Police Federation comment on the challenges of policing e-scooters and e-bikes

The police’s policy towards e-bikes and e-scooters has been under the microscope recently, following the deaths of three young riders in Cardiff and Manchester. The police’s involvement in these incidents has not yet been fully established.

However, it has since been revealed that the police have no specific training in regard to how they should deal with riders on e-scooters and, in fact, treat them in the same category as traditional bicycles. 

a scooter parked in a parking garage next to a wall

Putting e-bikes in this category removes them from the extensive guidelines that dictate how the police should pursue cars and motorcycles.

The Police Federation’s Roads Policing Lead Brian Booth appeared on Radio 5 Live to discuss this problem: ‘The electrification of vehicles has expanded throughout this country massively. We have got three common types, e-bikes themselves, e-scooters and e-motorcycles, all with different characteristics.

‘A lot of these vehicles carry massive amounts of danger for the public because they are silent, and these electric vehicles are a lot quicker than the petrol counterparts that are available to buy.

‘We also have the elements of where people can modify vehicles and make them something else. This is a very complex area of policing. The Road Traffic Act itself is very complex, but this is just an added complicating factor to deal with.’

‘We’ve got to really get ahead of the game. Though the regulations are you can ride an e-bike from 14 years up, without a crash helmet or a licence, and can go up to speeds of 15.5 miles per hour motor assisted, some e-scooters can reach maximum speeds of up to 60 miles per hour – but how can the police identify what type of a bike someone is using?’

An electric bike requires you also to have pedals that are able to be used to propel the bike, but many people do not realise this when buying one, he explained.

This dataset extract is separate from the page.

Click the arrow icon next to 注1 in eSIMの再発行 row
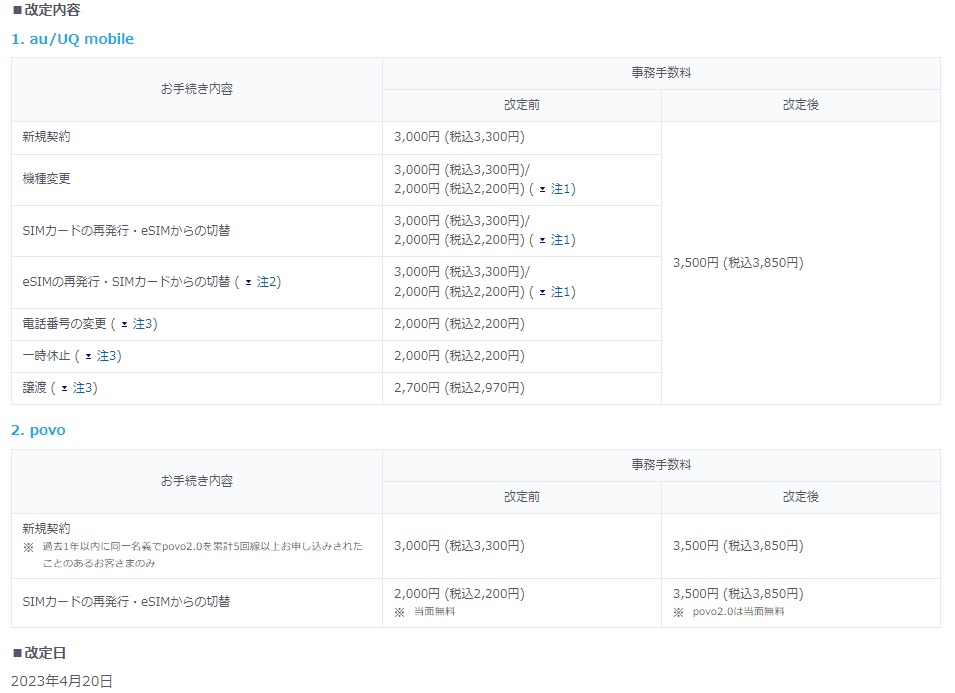The height and width of the screenshot is (693, 955). 543,291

‘Some vehicles are not fit to go on the roads or require insurance and number plates etc. e-scooters are not road legal unless they are under a scheme run by the Department of Transport, normally in city settings. We need proper public education to keep up with the speed of the developments in the legislation of vehicles.

When asked what parents or those purchasing e-bikes for others should be looking out for, Brian commented: ‘One of the first questions should be can that vehicle be used lawfully on the road? Secondly, the rider. Can they lawfully use it on the road, and do they need insurance?

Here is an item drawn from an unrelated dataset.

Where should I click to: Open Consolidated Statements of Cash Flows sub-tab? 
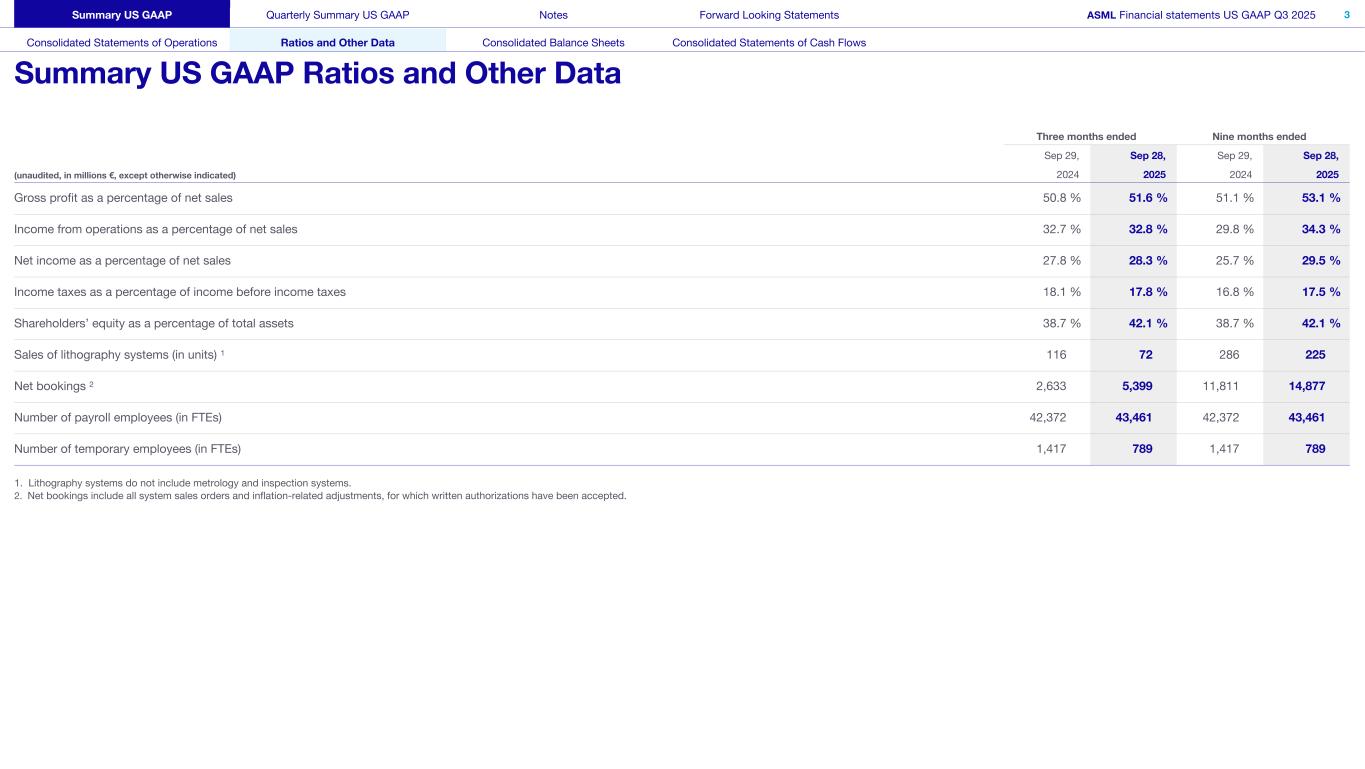pos(769,43)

‘But as a parent, you want to make sure they’ve got the correct protective equipment and question if they aware about the dangers of the vehicles.

‘As they’re using the road, they are so quiet, and motorists will not hear them. Sometimes they’re out of sight and out of earshot. That’s a really dangerous situation for any rider to be in.’

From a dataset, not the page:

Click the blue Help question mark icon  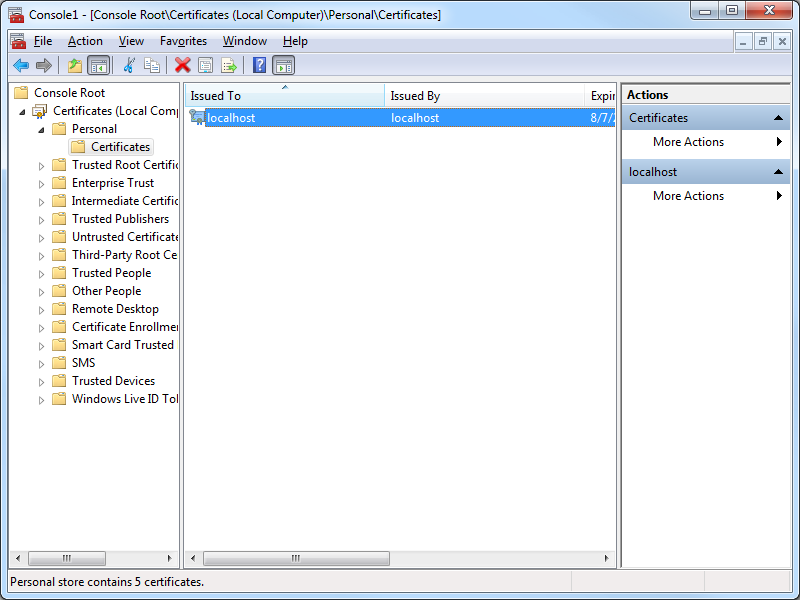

Brian concluded with the current policies in place for police officers in pursuit of a vehicle if deemed necessary: ‘The College of Policing publishes guidance on all police matters around pursuits. One thing that is really clear from this is police officers will deal with this as another vehicle. Just because it’s powered by electric doesn’t mean it’s any different in its dealing with than if it was unlawfully used as a petrol engine or a diesel engine.’